In a perfect world this would be so.  But we already left that world
some time ago when ISPs stopped (or failed to start) registering the
names preferred by the end users.  We also have operating systems
which let the user assign a name which may never be registered in
DNS.

     Another concern I have is that this proposal seems to push DNS
     names into a lower layer of the protocol stack and thereby
     embeds them more deeply in the Internet architecture.  I believe
     it is highly desirable to keep these as completely separate
     layers.  The separation of function between IP and DNS allows us
     to evolve each of them separately, even to the point of
     replacing IP (which we are doing) or providing alternate lookup
     services to DNS (which is necessary if we want those lookup
     services to work efficiently) The separation also allows
     problems with IP networks and/or applications to be diagnosed
     separately from DNS - it allows us to debug such problems with
     the DNS layer out of the picture.

This is exaggeration.  This new mechanism doesn't route any packets
or provide a new way to fill in the IP header.  It's a new name and
address information scheme, yes, but it doesn't mix naming up with
packet delivery in any way.

     On a different level this proposal exposes a conflict between
     various autoconfiguration architectures which has been brewing
     for some time - does the host assert its name and/or address to
     the network or does the network tell the host its name and/or
     address?

That conflict is not new with this protocol.  The DHCP hostname
extension flows in either direction, and some servers register the
name you choose, and others pick you one.  Still others stay out of
the naming game altogether.

     There's also a security problem with defining a means by which
     hosts can be expected to expose information about their DNS
     names, the addresses they use, the networks they are on, etc.
     This is yet another source of information that would need to be
     filtered by networks that didn't want to expose such information
     to external sites.

It's easy for the FNAFH (fascist network admin from hell) to block
this all at the border, or at each link.  But it certainly is worth
adding some guidance about configuring each node's "refuse to answer"
option which is already there (ICMPv6 Code=1 in a reply).  A
SHOULD-level default setting of "refuse queries from global addresses"
sounds about right.  (And change the "MUST send a Reply with TTL=0 and
no names"" in section 4.3 to allow the refusal.)  I'm also adding
that responders SHOULD rate limit replies.

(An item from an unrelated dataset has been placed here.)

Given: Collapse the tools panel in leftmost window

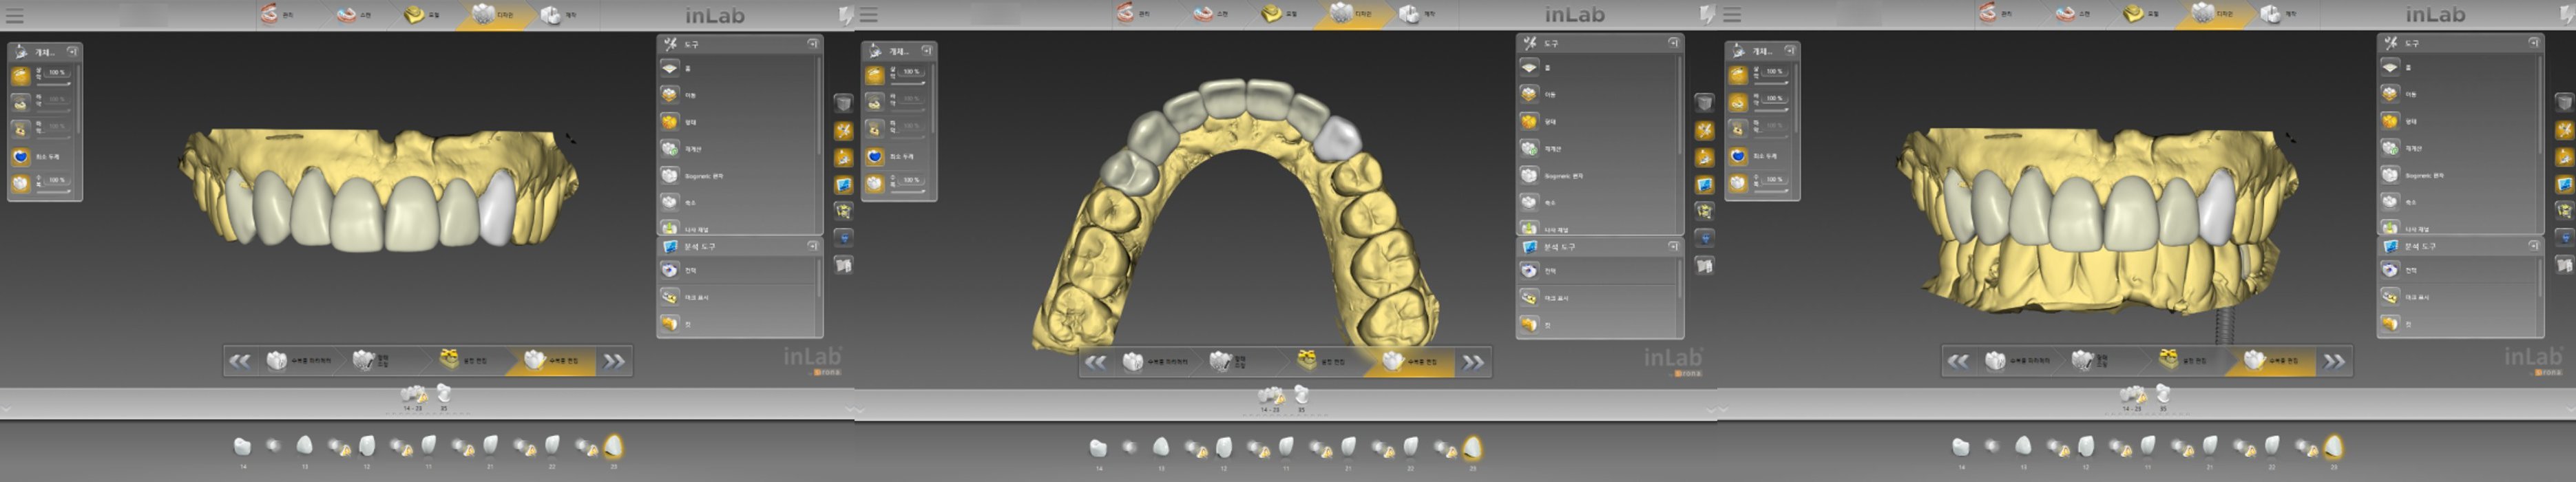Looking at the screenshot, I should [812, 44].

Tatuya's point is a good one and I will simply add text saying that
the TTL field is limited to 2^31-1, even if the node's idea of the
lifetime is longer.  That also cover's kre's comment.



Itojun's comment, which brings input from zeroconf and dnsext, is
accepted through the change of making a clear distinction between the
names in Node Information and "DNS Names".



The last pair of messages between Keith and Itojun are addressed by
the expanded introduction added in response to Keith's first comment.


I include that intruction here:

Introduction

This docment specifies a mechanism for discovering information about
names and addresses (and is extensible to deal with other
information).  In the global internet, the Domain Name System [1034,
1035] is the authoritative source of such information and this
specifcation is not intended to supplant or supersede it.  And in
fact, in a well-supported network the names and addresses dealt with
by this mechanism will be the same ones, and with the same
relationships, as those listed in the DNS.

This new Node Information protocol does provide facilities which are
not found in the DNS - for example discovering relationships between
addresses without reference to names.  And the functions that do
overlap with the DNS may be useful in serverless environments, for
debugging, or in regard to link-local and site-local addresses [2373]
which often will not be listed in the DNS.